═══ Given text

Bodyguard’s Richard Madden, Celebrated Soprano and West End Designer to be Honoured by Scotland’s National Conservatoire
A Golden Globe-winning actor and one of Time Magazine’s most influential people, a multi-Olivier Award-winning lighting designer and one of the finest sopranos Scotland has produced are all to be recognised with honorary doctorates from the Royal Conservatoire of Scotland.
Actor Richard Madden, lighting designer Paule Constable and soprano Margaret Marshall OBE will receive the honours as part of the Conservatoire’s summer graduation on Thursday, July 4. The trio will join more than 300 graduands who will graduate across the disciplines of music, drama, dance, production, Education and film.
Professor Jeffrey Sharkey, Principal of the Royal Conservatoire of Scotland, said: “Graduation is a wonderful opportunity to recognise and celebrate inspirational individuals who have made deep and lasting contributions to the world through the arts.
“Richard, Paule and Margaret have all demonstrated an exceptional ability to inspire and engage audiences through their artistry and we are delighted to be able to honour them while we celebrate our students’ achievements on their special occasion here at Scotland’s national conservatoire.”
Actor Richard Madden, from Elderslie in Renfrewshire, will be honoured for his contribution to drama. Richard, who graduated from the Royal Conservatoire in 2007, won Best Performance by an Actor in a Television Series Drama for his role in the BBC series Bodyguard at this year’s Golden Globes. He was recently named one of the 100 most influential people in the world by Time magazine.
Richard hits the big screen next month in the Elton John biopic Rocketman, playing music manager John Reid. He will also appear in World War One drama 1917 with Benedict Cumberbatch, Colin Firth and Mark Strong which is released later this year. The film is written by Sam Mendes and Krysty Wilson-Cairns, a Royal Conservatoire graduate.
An honorary degree will also be bestowed upon lighting luminary Paule Constable whose creative vision has illuminated stages all over the world, from London’s West End to Broadway. Paule is Associate Director of the National Theatre and an Associate of the Lyric Hammersmith and for Matthew Bourne’s New Adventures.

══════
═══ Entries provided

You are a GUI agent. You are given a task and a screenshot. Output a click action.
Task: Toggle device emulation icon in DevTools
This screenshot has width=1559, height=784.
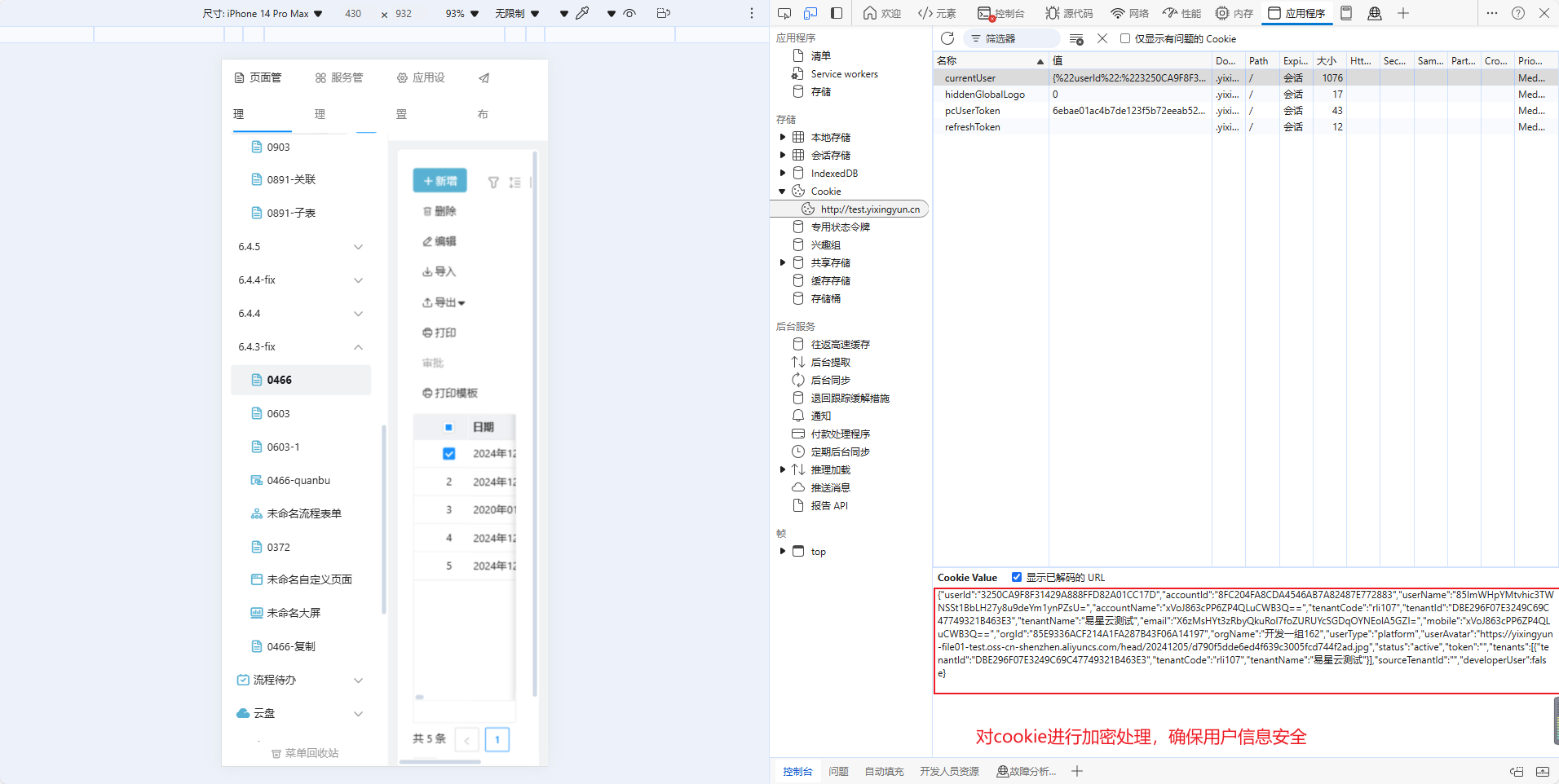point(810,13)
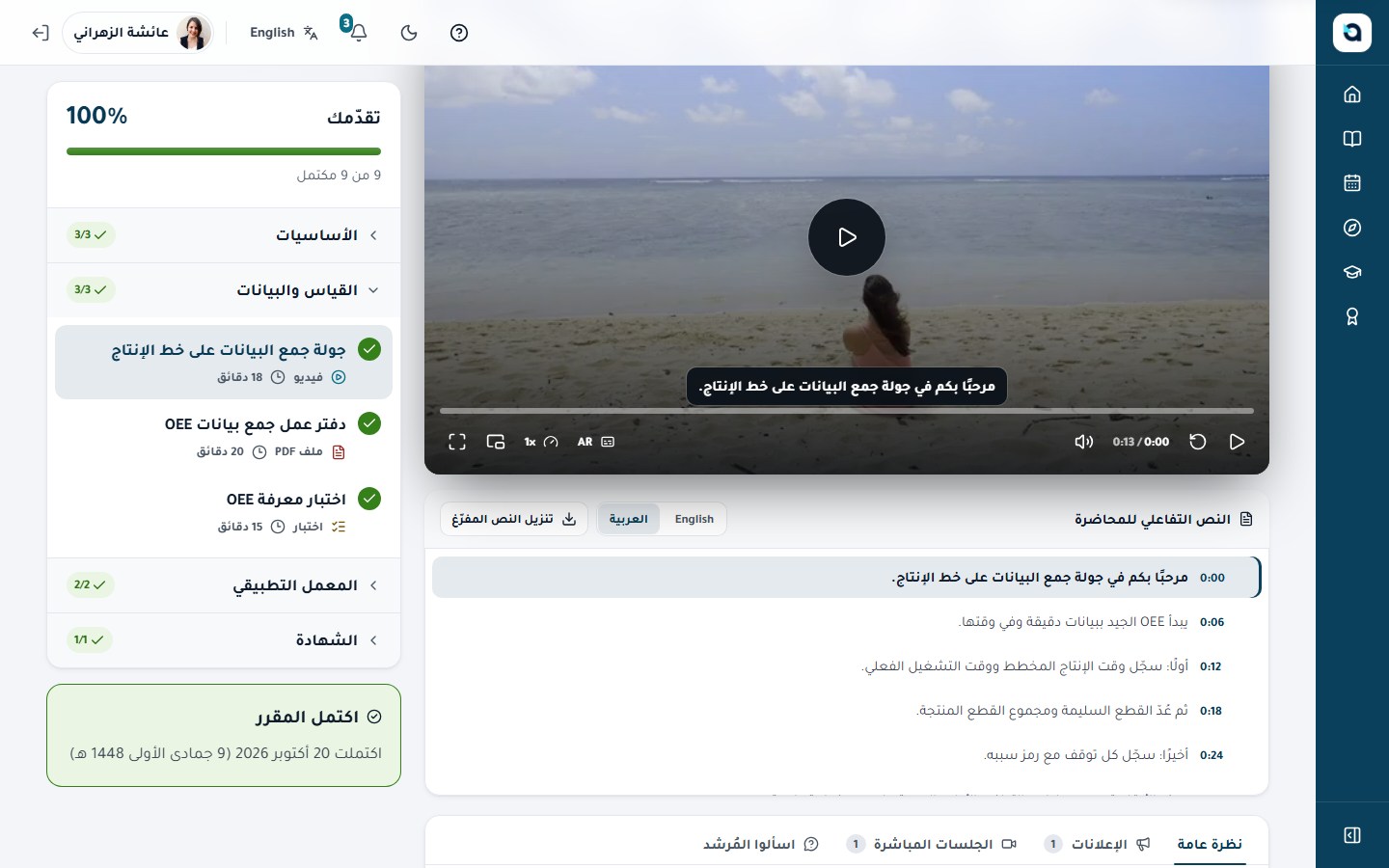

══════
═══ Entries provided

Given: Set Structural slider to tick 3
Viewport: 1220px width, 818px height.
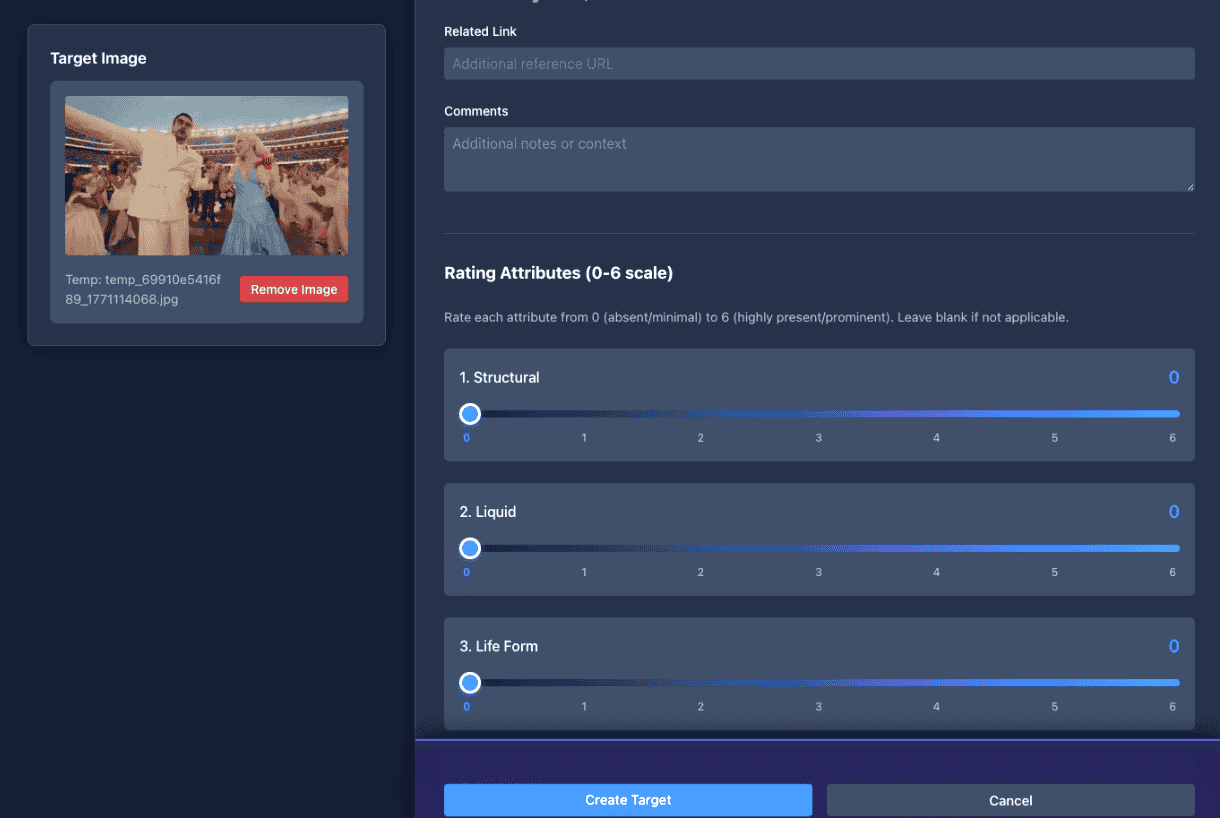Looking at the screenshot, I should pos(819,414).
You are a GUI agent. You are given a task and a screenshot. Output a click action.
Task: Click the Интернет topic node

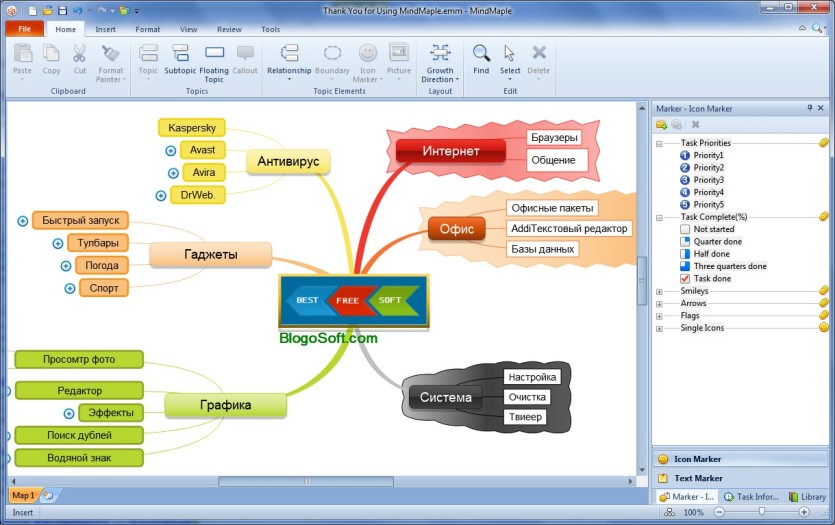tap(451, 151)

══════

• **Check your understanding**
1. Answer these questions from the article on the Conservatoire's honorary doctorates:
(a) On what day and date will the honors be presented?
(b) In what year did Richard Madden graduate from the Royal Conservatoire?
(c) What role does Madden play in Rocketman?
2. Resume the article on the Conservatoire's honorary doctorates, beginning right after its final sentence.
The listing plays no part in this work.

• **Results for the exercise**
1.
(a) Thursday, July 4
(b) 2007
(c) Music manager John Reid

2.
She has four Laurence Olivier Awards for Lighting Design for The Curious Incident of the Dog in the Night-Time, The Chalk Garden, Don Carlos and His Dark Materials. She has won two Tony Awards for lighting design for War Horse and The Curious Incident of the Dog in the Night-Time. She has received three Critics Circle Awards in LA and two in New York along with two Drama Desk Awards. She received the Hospital Award for contribution to theatre and was the first recipient of the Opera Award for Lighting in 2013. Paule has also received the Knight of Illumination Award three times.
An honorary degree will also be presented to Stirling-born soprano, Margaret Marshall OBE. Margaret, a graduate of what was the Royal Scottish Academy of Music and Drama, rose to international prominence when she won first prize at the Munich International Competition. She made her London debut at the Wigmore Hall the following year. Her operatic debut came in Florence in 1978, under the conductor Riccardo Muti. She was particularly noted for her interpretation of Mozartian roles which she sang in many of the world’s leading opera houses including the Royal Opera House in London, La Scala in Milan, Vienna’s Wiener Staatsoper and the Salzburg Festival.
Margaret was also a prolific concert singer with a broad repertoire ranging from Bach to Britten, appearing with many of the world’s most renowned orchestras including the Berlin Philharmonic, the Vienna Philharmonic, the New York Philharmonic, the Chicago Symphony Orchestra, the London Symphony Orchestra, the Academy of St Martin in the Fields and the Royal Scottish National Orchestra. She performed with conductors Claudio Abbado, Riccardo Muti, Sir Neville Marriner, John Eliot Gardiner, Bernard Haitink and Sir Alexander Gibson. Her recordings include Bach’s Mass in B Minor with Sir Neville Marriner, Handel’s Messiah with John Eliot Gardiner, Così fan tutte with Riccardo Muti and Pergolesi’s Stabat Mater with Claudio Abbado.